Start of Supplied data

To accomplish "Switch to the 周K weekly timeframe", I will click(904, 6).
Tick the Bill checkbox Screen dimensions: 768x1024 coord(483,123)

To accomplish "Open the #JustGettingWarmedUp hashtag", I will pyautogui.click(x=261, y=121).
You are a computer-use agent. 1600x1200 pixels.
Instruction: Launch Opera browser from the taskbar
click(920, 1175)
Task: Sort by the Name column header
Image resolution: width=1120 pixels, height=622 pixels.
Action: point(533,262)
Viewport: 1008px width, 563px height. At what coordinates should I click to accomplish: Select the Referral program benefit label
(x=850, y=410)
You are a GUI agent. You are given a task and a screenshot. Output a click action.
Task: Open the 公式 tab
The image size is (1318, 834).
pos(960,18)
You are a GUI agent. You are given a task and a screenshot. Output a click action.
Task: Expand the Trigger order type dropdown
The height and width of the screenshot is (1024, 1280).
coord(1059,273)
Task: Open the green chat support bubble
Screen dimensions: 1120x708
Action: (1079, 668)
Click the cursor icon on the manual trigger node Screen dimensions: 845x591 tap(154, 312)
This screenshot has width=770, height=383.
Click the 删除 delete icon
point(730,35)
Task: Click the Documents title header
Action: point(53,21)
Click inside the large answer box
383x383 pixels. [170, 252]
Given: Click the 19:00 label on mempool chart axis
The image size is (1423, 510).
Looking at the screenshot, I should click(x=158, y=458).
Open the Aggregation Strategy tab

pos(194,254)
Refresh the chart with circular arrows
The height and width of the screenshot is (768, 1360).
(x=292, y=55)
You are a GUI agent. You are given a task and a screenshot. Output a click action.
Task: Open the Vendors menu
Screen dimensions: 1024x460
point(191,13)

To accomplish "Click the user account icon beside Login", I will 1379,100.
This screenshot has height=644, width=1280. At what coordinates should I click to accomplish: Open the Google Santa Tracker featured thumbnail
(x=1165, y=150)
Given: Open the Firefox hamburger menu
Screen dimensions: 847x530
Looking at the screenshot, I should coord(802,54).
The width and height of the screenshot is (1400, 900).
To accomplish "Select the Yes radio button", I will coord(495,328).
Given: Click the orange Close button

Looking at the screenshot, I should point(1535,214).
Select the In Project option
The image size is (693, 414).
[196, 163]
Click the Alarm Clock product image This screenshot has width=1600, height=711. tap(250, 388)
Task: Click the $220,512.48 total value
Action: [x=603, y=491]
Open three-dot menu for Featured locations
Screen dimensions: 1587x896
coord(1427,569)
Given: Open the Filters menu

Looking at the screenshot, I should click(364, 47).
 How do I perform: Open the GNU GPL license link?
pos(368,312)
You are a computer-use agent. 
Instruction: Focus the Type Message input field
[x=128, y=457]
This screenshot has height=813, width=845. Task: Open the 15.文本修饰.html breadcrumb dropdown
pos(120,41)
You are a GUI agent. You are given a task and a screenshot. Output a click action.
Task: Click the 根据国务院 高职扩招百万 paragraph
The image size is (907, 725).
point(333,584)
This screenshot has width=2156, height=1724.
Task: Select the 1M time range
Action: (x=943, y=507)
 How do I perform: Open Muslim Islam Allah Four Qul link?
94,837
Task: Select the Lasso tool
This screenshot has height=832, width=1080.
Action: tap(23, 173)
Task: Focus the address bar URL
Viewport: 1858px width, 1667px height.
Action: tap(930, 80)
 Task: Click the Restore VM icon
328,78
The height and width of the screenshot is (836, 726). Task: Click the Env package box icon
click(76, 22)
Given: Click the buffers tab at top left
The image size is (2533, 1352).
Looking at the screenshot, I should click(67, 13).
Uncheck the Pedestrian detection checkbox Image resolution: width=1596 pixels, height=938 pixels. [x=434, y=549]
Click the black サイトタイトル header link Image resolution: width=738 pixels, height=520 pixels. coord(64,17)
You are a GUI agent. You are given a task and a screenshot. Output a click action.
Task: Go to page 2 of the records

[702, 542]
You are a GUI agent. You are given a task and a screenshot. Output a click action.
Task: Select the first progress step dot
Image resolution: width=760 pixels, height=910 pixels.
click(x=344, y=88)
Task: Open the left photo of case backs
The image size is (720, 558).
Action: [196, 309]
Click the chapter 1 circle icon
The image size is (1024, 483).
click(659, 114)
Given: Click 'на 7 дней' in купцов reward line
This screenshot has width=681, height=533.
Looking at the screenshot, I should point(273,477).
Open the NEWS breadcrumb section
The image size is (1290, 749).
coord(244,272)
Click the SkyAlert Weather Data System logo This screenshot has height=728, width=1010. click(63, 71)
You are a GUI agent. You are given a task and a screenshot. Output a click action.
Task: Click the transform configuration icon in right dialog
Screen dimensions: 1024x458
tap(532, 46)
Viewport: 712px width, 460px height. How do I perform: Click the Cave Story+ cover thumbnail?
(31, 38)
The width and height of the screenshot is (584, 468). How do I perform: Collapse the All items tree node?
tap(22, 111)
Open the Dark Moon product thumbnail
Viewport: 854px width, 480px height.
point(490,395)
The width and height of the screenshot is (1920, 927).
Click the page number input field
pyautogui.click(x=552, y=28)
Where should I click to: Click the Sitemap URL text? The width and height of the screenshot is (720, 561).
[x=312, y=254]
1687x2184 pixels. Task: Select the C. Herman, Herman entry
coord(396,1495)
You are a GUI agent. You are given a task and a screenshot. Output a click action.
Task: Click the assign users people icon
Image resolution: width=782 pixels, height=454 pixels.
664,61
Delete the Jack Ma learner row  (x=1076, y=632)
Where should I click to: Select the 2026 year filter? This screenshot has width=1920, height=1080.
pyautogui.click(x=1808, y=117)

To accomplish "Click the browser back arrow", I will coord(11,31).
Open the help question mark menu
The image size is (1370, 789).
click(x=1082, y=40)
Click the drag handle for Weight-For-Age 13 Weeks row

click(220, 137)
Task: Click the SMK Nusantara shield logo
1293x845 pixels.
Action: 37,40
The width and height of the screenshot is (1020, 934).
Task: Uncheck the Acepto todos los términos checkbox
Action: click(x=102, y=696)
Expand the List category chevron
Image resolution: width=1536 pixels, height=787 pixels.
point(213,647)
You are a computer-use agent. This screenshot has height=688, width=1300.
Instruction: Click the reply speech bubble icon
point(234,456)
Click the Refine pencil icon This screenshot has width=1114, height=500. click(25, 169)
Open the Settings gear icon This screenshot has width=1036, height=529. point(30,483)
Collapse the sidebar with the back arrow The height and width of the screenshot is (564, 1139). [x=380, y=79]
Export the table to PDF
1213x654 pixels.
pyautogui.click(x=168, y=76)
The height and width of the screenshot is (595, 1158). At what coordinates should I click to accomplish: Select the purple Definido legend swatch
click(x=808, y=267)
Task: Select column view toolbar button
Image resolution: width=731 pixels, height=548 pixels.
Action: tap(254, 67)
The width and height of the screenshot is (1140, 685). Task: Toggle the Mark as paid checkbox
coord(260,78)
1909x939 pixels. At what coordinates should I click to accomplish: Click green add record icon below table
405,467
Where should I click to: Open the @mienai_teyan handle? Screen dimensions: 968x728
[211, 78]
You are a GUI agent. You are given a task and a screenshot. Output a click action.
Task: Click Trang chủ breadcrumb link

End of Supplied data

## What you will do
Whenever the word "chart" shows up in a line of the entries, copy that line.

## Solution below
Given: Click the 19:00 label on mempool chart axis
Refresh the chart with circular arrows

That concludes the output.